Task instructions
If pictures appear among the lines below, leave them out while you return exactly the lines from the one with "Toggle the 添加数据库保留策略 switch" through the one with "Image resolution: width=883".

Material to process
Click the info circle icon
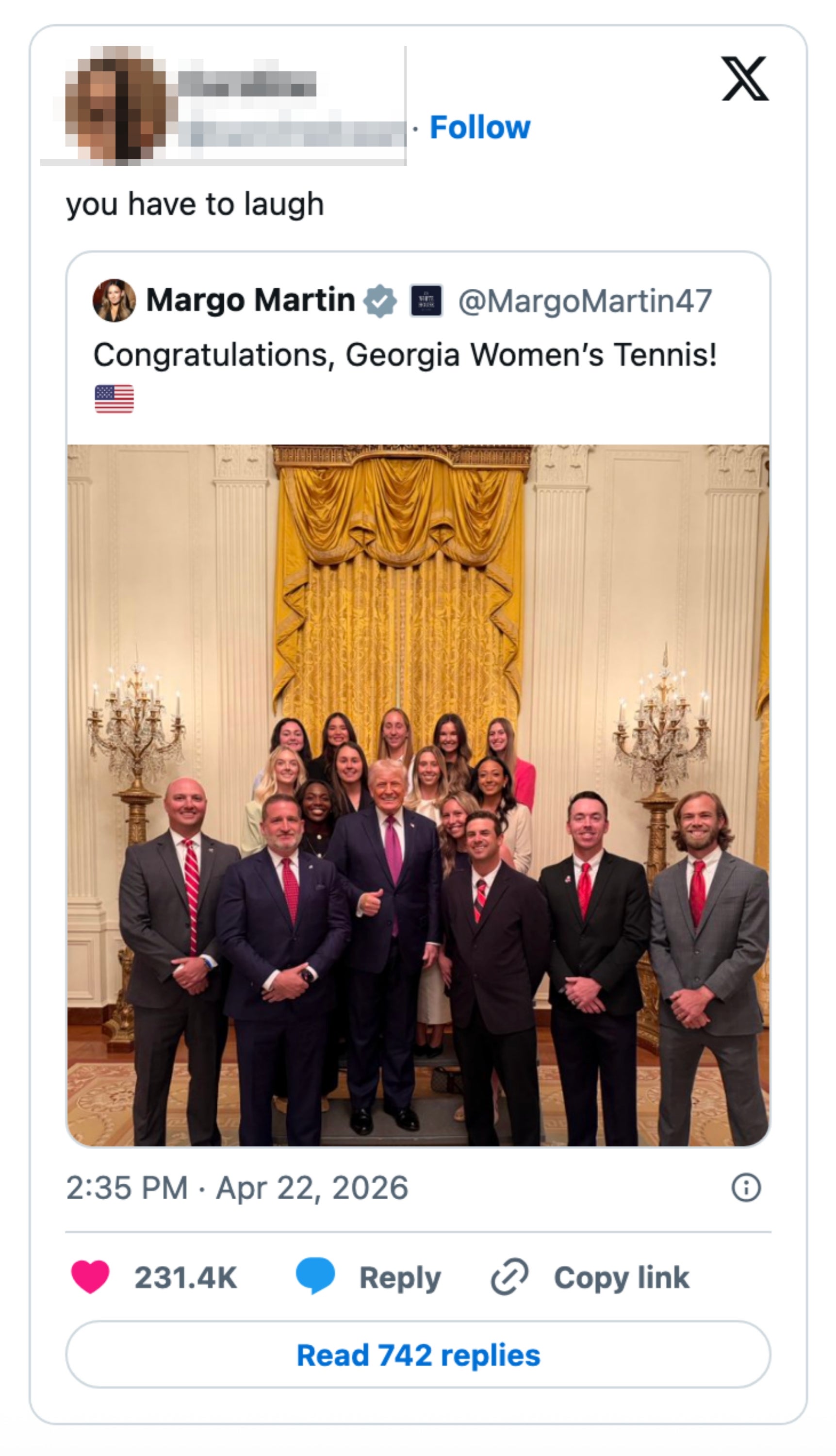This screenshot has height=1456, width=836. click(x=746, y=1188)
==
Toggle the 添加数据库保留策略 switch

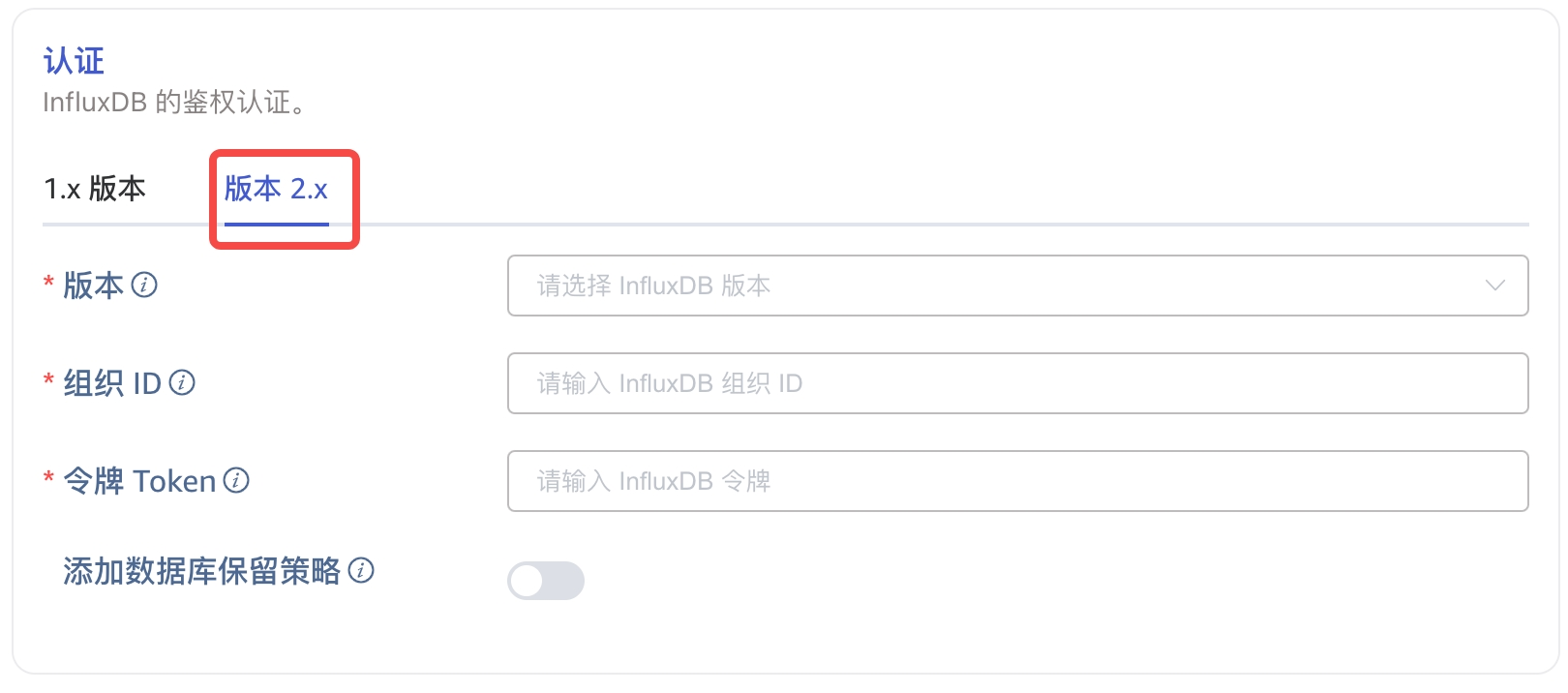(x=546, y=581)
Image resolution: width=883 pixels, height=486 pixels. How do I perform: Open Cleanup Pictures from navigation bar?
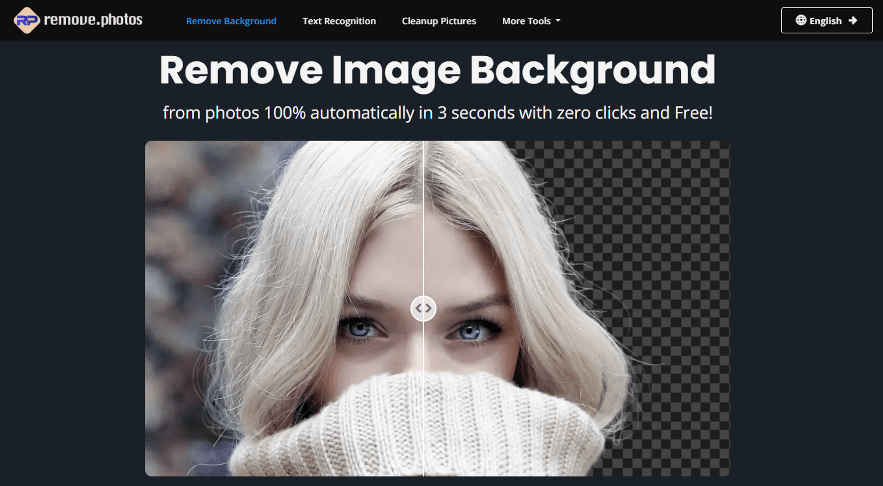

Task result
Toggle the 添加数据库保留策略 switch

(x=546, y=581)
Image resolution: width=883 pixels, height=486 pixels. How do I perform: Open Cleanup Pictures from navigation bar?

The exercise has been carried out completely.